> **Excerpt to read**:

By Brandon Hansen/Chewelah Independent Managing Editor
Stop me if you’ve heard this before: Chewelah is a small school.
Since becoming a high school sports reporter in 2010, I’ve seen a steady theme stretch from the Rocky Mountains in Lake County, Montana, to the rainy lowlands of Lewis County, Washington and finally in our part of the woods in Chewelah.
Rural areas are getting smaller schools enrolments. I hear the same thing uttered “People are having fewer kids, people are moving and working in the cities, there isn’t much to keep a lot of people here.”
Since moving back to this town, I’ve seen Chewelah fight this concept tooth and nail. “Size? Money? Rural? So what? Let’s throw a party!” seems to be the common reaction from community event leaders. Having grown up in this town, having lived in other small towns and rural communities with more people but perhaps less pride, the spirit in this town is a thing, an important thing and it is noticeable in the quality of life.
The same fighting tooth and nail concept can be used for the Chewelah football team. When I was in high school, the school was a 2A designation and had a freshman team, JV team and a varsity squad and these teams were quite self-sustaining and didn’t need to borrow a lot of kids from each. It was just the high school kids in the building back then and we had close to, if not over, 400 kids in the school.
Now we have 214 from the last WIAA enrollment figures.
Chewelah is now 1A, partly because the WIAA redid their classifications, but also because of the big drop in numbers of kids. It’s the second-smallest school in the 1A classifications, by less than half a kid, not including opt-up schools.
The Chewelah Cougar football season ended last Saturday on the football field in Kettle Falls with a close and thrilling game against Omak. The Cougars lost 35-26 and finished the season 3-6 which is their win total since 2012.

> **Supplied material**:
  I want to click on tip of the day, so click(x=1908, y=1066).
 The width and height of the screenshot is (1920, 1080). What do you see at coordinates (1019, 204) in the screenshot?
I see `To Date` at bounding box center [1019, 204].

> **Exercise aim**: Please give the number of students Chewelah has according to the last WIAA enrollment figures cited in the column on Chewelah's school.

> **Solution below**: 214